§ Task item
Search the data for the word "Back" and copy out every line that has it.
========================================================================
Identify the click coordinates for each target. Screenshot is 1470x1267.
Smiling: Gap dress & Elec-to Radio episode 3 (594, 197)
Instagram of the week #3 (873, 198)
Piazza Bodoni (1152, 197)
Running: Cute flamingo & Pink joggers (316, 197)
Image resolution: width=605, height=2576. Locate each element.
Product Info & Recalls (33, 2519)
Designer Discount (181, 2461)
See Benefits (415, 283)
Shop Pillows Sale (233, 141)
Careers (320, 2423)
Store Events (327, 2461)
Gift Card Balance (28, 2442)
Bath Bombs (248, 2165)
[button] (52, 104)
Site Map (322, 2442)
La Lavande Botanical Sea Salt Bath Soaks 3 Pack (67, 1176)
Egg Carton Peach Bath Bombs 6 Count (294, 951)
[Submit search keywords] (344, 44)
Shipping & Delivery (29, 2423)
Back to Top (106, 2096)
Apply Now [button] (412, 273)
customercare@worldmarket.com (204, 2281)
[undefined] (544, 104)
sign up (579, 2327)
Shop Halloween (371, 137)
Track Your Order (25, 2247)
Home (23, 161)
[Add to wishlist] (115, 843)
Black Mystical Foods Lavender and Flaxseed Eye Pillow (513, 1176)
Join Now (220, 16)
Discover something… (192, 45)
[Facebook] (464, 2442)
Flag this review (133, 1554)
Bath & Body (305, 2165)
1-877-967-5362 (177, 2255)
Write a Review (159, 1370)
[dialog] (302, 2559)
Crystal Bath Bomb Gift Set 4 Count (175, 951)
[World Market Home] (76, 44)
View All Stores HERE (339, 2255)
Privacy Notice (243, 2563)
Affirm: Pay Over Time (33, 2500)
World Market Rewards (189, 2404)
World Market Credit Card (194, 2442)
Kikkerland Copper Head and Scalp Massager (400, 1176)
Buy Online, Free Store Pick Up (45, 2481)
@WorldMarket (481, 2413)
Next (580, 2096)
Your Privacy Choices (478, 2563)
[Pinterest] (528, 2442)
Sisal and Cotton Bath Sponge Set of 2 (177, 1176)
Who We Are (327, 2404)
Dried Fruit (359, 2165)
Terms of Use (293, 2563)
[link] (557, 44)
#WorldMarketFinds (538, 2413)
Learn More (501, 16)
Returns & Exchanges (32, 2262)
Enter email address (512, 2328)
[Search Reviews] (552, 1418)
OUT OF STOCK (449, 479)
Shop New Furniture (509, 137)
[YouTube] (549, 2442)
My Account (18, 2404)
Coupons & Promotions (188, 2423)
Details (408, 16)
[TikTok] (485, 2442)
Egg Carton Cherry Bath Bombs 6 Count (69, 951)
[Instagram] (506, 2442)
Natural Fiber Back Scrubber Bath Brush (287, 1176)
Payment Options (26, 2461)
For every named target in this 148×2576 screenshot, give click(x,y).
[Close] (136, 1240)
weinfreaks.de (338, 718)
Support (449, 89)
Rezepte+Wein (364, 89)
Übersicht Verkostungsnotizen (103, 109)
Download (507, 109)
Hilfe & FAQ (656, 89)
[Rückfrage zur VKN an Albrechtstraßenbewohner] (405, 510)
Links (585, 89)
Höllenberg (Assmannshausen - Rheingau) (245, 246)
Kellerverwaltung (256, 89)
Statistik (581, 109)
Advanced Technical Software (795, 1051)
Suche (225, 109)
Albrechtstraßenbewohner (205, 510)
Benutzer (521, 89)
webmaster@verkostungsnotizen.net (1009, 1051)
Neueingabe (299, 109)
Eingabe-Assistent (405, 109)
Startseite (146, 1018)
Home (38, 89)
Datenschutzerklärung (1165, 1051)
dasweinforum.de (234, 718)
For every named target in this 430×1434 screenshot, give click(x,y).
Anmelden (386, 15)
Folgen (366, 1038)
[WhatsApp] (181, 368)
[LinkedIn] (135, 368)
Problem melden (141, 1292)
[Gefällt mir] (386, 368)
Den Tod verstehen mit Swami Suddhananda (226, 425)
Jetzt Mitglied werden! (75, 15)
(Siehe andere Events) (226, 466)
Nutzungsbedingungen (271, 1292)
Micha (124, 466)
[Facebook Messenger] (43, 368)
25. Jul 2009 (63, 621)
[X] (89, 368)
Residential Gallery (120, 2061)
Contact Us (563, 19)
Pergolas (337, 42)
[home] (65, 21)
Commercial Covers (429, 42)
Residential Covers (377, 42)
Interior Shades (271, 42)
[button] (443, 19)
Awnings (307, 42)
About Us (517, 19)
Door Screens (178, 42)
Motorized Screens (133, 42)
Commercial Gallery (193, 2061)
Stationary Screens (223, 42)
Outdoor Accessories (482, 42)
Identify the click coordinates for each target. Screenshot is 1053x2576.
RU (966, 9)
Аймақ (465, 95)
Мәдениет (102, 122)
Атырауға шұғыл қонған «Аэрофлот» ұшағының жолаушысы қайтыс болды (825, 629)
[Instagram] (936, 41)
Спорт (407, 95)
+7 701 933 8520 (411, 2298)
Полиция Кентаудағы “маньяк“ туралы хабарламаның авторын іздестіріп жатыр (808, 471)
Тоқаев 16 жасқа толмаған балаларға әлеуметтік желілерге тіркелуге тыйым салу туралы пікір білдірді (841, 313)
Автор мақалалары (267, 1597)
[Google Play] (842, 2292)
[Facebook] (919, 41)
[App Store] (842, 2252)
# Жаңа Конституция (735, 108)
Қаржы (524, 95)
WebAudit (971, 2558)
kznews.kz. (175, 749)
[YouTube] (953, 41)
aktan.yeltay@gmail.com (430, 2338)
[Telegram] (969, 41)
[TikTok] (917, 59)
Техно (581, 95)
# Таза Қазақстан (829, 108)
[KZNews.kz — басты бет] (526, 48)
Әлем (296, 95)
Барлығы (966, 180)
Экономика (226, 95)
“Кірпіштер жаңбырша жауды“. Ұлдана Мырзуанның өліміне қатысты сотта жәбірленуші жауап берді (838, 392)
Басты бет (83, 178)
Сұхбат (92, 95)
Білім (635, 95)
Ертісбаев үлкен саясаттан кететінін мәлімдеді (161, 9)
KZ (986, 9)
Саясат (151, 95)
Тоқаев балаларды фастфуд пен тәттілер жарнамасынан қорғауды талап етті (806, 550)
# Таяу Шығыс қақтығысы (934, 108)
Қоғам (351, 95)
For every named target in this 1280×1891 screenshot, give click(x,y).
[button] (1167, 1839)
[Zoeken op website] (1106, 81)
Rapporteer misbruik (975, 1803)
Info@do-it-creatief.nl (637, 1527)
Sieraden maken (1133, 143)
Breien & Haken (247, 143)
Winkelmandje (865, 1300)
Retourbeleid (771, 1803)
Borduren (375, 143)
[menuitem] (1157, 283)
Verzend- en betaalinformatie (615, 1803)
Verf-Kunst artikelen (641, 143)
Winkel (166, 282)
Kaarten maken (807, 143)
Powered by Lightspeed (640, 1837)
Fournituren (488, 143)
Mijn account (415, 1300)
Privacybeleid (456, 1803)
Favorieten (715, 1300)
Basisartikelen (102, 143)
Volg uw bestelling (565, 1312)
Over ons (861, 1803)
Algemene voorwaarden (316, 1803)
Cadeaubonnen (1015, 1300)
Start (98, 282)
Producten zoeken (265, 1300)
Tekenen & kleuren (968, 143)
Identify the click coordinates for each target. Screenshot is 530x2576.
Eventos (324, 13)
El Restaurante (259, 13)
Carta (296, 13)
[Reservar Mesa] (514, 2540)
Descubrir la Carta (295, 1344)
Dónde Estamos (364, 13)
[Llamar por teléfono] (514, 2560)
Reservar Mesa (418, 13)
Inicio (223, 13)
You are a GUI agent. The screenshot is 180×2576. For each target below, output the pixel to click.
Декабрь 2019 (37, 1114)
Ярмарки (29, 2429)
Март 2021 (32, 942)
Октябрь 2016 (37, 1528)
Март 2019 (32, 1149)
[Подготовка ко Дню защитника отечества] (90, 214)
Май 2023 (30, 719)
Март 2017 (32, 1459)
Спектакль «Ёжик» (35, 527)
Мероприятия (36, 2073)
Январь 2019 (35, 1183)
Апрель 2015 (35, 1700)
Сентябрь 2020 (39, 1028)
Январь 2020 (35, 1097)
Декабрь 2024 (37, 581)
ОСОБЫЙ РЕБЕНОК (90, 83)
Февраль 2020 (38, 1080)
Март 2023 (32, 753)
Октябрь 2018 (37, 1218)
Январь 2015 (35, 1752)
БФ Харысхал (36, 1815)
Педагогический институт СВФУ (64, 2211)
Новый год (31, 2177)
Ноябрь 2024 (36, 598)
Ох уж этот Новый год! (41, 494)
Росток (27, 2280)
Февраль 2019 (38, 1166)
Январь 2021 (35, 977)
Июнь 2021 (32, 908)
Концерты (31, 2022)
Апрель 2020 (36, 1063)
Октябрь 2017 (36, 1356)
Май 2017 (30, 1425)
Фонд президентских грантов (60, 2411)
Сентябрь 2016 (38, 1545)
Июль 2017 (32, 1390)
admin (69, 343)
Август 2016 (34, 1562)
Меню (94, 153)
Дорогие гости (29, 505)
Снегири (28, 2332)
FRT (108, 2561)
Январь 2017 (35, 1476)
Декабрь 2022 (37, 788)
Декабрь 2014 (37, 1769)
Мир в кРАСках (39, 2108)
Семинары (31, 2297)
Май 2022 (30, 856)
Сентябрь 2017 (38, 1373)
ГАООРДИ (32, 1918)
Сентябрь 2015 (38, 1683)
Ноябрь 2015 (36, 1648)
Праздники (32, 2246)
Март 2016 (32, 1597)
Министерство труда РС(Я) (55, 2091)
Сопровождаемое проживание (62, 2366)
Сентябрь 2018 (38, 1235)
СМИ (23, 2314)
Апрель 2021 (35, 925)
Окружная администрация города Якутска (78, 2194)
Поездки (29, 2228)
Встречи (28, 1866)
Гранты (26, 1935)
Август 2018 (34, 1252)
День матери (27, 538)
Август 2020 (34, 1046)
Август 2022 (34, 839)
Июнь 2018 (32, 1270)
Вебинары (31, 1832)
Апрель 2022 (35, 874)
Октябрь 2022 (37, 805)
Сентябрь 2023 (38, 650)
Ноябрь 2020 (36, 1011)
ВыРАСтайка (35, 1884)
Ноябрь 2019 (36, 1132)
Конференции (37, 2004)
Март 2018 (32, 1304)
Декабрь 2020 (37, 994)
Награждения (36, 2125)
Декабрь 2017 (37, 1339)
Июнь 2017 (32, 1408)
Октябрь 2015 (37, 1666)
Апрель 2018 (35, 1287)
========================================================================
§ Answer to the problem
Back to Top (106, 2096)
Natural Fiber Back Scrubber Bath Brush (287, 1176)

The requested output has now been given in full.